*REQUIREMENTS*
1. In the trip report on the CIC Hut week on Ben Nevis, at what altitude is the hut situated?
2. Continue the trip report on the CIC Hut week from the point where it stops.

[begin PAGE TEXT]

Brilliant week at the CIC Hut, Ben Nevis

Last week, Mark S and I ran one of our annual CIC Hut Weeks, based at the UK’s only true alpine hut, on Ben Nevis. The hut, which is well heated and makes for an extremely comfortable and convenient base, is situated at 650m above sea level, at the very foot of the north face of Ben Nevis. This means that approaches each day to many of the UK’s finest ice and mixed climbs are minimal, allowing for maximum climbing time and making the absolute most of the prevailing conditions… and making the absolute most of the prevailing conditions is exactly what Mark, Neil, Michael, Simon, Steve and myself were able to do.

Normally, the first day is a leisurely affair, with time for last minute food shopping and a stroll up to the CIC Hut in the afternoon, but with a mixed forecast for the week, we decided to head up to the hut sharpish and to climb a short route that afternoon, just in case we were faced with a hut-bound day later in the week. We made a mass ascent of the increasingly popular East Ridge of the Douglas Boulder, which gave us three interesting pitches of mixed climbing. The highlight of the route is the second pitch, which tackles a two tiered corner, which whilst strenuous, is not too technical, on great hooks and with good gear.

East Ridge of the Douglas Boulder

East Ridge of the Douglas Boulder

East Ridge of the Douglas Boulder

Second Pitch of the East Ridge

On Monday, team West Coast made another mass ascent, this time of the brilliant NE Buttress, which I still think is one of my favourite routes of its grade in the UK. The lack of consolidation made the climbing a bit trickier, but still great fun and was thoroughly enjoyed by all. The Mantrap was fairly dry and didn’t pose too much of a hurdle, however, the 40 Foot Corner above was a bit more awkward, with very little useful snow, ice or gear.

NE Buttress CIC Hut Week

On NE Buttress

 

NE Buttress CIC Hut Week

40 Ft Corner

 

NE Buttress CIC Hut Week

Steve on the 40 Ft Corner

Tuesday saw Steve, Simon and I climbing the first icy pitch of Wendigo, on Creag Coire na Ciste. There was just enough ice to make for a secure and fun pitch. We did consider traversing into Central Gully R/H, but having not climbed the inviting mixed pitches of Wendigo before, we continued up the route. None of us were disappointed by the brilliantly absorbing and exposed climbing that makes a rising traverse to the final snow bowl and summit plateau. Meanwhile, further along Creag Coire na Ciste, Mark, Neil and Michael had fun on Lost The Place.

Wendigo CIC Hut Week Ben Nevis

Wendigo

 

Wendigo CIC Hut Week

Wendigo

With the winds due to pick up on Wednesday afternoon, we all opted for a quick hit. Mark, Steve and Simon climbed the SW Ridge of the Douglas Boulder, whilst Michael and I climbed Jacknife to then join the SW Ridge. I had forgotten how good the main pitch of Jacknife was, having last climbed it in 2011. Sure enough, as we were descending the East Gully of the Douglas Boulder, the winds picked up and the temperature rose.

[end PAGE TEXT]
[begin STORED RECORDS]

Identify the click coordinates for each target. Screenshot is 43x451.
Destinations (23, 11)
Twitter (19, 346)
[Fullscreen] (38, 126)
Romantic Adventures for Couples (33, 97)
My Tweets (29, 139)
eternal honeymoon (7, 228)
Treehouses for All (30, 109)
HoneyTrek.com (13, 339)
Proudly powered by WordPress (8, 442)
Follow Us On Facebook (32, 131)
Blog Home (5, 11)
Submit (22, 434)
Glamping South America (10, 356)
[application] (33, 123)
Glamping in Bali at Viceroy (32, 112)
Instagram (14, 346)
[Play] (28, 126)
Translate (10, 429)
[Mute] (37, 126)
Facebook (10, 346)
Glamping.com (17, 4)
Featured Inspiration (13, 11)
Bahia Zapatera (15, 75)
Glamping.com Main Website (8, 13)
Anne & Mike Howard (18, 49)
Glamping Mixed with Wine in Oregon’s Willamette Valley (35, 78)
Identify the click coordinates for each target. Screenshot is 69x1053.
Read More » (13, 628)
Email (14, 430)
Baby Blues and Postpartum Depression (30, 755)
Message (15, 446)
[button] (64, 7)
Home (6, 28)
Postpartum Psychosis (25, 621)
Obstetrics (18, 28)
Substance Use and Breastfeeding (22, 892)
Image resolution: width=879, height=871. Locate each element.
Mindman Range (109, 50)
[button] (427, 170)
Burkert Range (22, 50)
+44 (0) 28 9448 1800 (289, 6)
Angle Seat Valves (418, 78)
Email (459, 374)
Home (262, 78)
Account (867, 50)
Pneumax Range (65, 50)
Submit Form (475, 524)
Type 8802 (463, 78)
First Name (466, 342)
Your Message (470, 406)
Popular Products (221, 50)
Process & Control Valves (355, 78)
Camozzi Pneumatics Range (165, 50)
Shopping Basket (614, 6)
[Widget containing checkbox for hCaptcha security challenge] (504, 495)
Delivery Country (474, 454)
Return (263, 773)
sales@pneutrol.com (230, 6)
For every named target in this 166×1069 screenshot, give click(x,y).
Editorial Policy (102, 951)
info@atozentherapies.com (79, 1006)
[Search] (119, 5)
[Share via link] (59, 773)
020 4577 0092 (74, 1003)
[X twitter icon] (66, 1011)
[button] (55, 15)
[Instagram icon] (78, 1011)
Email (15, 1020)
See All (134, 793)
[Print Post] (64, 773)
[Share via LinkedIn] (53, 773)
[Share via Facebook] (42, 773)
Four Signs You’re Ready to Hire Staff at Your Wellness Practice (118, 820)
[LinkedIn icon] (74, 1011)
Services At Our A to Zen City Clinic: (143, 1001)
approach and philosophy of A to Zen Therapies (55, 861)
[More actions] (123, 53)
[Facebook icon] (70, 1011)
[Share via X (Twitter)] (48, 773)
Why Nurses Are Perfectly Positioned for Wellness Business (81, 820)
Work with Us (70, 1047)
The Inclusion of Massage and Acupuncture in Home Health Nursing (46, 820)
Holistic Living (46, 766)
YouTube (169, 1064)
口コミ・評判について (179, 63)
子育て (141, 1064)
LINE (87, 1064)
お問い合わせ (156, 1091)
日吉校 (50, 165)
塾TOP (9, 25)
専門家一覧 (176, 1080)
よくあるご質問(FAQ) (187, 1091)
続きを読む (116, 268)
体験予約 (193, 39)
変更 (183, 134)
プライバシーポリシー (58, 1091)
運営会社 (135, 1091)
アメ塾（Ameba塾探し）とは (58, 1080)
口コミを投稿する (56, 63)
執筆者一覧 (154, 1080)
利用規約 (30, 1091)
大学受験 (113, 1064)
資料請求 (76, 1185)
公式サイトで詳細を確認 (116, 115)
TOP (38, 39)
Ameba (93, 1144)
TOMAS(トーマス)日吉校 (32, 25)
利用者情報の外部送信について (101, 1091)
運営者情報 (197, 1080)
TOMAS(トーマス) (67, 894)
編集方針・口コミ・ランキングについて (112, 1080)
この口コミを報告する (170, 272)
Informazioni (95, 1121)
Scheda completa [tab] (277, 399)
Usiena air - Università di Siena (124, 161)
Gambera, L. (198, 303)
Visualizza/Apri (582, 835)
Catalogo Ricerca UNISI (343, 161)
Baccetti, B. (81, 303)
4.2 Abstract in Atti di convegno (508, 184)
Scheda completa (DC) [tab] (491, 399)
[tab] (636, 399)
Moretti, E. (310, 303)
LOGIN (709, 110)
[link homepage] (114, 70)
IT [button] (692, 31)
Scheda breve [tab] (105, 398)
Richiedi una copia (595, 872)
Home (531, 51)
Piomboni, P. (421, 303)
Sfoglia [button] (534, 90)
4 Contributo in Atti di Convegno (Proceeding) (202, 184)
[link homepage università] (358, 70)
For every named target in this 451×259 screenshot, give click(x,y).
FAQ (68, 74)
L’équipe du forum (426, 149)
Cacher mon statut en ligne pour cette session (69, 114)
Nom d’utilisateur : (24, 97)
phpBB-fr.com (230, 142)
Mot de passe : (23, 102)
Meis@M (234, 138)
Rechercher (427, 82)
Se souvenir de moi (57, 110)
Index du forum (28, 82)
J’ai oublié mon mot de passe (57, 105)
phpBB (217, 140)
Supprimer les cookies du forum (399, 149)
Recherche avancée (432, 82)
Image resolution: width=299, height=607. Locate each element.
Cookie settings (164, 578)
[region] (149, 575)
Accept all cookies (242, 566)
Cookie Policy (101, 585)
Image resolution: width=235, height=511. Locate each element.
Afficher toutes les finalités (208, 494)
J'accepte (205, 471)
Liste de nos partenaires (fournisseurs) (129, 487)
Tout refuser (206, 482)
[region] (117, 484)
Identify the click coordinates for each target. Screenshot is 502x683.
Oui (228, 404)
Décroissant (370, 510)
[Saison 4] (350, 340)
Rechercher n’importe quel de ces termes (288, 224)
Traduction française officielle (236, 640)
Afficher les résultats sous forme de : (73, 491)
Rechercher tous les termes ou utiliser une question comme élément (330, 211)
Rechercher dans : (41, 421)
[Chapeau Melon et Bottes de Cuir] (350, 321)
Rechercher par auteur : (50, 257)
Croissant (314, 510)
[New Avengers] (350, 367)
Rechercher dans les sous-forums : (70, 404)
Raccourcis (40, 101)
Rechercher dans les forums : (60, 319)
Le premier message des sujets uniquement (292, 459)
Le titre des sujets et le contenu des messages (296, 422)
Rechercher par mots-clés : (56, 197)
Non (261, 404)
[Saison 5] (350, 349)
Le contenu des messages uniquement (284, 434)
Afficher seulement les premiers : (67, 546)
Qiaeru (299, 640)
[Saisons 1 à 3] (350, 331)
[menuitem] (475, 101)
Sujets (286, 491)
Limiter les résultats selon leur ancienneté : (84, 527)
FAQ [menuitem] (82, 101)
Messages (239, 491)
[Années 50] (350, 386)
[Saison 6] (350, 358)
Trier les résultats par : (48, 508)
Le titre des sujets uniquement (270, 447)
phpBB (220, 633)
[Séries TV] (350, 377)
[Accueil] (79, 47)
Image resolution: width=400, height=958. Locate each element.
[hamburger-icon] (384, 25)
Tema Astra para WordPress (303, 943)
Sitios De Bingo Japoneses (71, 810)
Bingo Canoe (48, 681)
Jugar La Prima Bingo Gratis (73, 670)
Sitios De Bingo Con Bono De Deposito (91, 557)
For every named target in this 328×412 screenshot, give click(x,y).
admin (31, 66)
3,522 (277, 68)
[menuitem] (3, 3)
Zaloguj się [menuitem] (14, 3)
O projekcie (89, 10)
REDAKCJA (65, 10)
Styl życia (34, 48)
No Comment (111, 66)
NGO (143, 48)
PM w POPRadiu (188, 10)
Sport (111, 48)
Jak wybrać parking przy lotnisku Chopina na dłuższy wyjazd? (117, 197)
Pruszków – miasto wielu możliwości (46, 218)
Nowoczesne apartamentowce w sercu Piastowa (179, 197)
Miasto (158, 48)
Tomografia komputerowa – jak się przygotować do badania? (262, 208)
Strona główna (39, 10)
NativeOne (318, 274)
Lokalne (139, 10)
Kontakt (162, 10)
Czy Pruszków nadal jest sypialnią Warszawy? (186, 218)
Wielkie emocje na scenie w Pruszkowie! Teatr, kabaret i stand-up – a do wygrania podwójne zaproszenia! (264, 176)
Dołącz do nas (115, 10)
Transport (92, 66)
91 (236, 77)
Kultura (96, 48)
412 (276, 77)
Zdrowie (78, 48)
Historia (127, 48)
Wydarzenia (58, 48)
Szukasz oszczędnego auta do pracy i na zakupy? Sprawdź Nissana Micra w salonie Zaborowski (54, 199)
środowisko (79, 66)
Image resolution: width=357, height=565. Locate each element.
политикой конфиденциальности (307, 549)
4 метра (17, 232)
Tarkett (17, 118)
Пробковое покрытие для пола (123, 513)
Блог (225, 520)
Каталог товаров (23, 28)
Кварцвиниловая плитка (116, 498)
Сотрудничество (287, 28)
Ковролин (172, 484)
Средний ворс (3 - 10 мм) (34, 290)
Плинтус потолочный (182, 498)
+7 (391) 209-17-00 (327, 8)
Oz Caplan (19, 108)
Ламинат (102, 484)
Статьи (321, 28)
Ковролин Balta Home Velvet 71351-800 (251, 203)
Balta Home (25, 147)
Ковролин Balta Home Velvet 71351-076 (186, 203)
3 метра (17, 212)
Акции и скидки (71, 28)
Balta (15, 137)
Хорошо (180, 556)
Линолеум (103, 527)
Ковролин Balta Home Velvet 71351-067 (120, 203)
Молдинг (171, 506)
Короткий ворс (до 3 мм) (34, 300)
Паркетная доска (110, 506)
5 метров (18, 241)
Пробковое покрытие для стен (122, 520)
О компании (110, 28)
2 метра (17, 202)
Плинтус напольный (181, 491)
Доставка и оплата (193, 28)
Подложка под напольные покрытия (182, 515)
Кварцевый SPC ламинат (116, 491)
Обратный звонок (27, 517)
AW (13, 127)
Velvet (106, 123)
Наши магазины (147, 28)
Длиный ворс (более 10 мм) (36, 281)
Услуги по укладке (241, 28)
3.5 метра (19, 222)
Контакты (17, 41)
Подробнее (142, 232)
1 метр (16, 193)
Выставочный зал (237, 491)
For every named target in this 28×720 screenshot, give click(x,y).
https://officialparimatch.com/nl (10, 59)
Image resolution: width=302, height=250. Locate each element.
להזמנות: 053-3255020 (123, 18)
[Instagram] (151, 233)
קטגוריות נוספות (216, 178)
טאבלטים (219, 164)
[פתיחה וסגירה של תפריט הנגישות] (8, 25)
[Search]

[end STORED RECORDS]

*ANSWERS FOR THIS EXERCISE*
1. 650m above sea level.

2.
Jacknife CIC Hut Week

Looking up Jacknife

 

Jacknife CIC Hut Week

Wild weather whilst on Jacknife

 

Jacknife, CIC Hut Week

Looking down the main pitch of Jacknife

 

Jacknife CIC Hut Week

SW Ridge, having climbed Jacknife

 

SW Ridge of the Douglas Boulder

Abseiling off the Douglas Boulder

Thursday morning brought with it a degree of uncertainty, due to the thaw from the previous day and night, so to play it safe, we decided to all go for Tower Ridge and to let things settle down during the day. However, whilst gearing up at the foot of the East Gully of the Douglas Boulder, I did wonder whether the thaw might have caused the snow to become a bit more dense and therefore provide good footholds on the more difficult pitches of Observatory Ridge. With there only really being one way to find out, Michael and I soon found ourselves part way up the long and sustained Observatory Ridge. My theory applied to the first pitch or so of the ridge, thereafter, the thaw hadn’t really affected the snow and it was a case of clearing a lot of it from the ledges to uncover tiny ledges for crampons and to dig around for usable axe placements. Observatory Ridge is renown for being tough in these conditions, and I certainly can’t deny that it was hard work (but still enjoyable), but we both kept our foot down, and ploughed our way up. Above the difficulties, with still plenty of climbing still to go, a French couple, who were also staying at the hut, overtook us, and put in a welcome track up the final pitches of Zero Gully, which was largely full of soft-ish snow, with a couple of icy steps. Meanwhile, Steve and Simon enjoyed their day on Tower Ridge with Mark.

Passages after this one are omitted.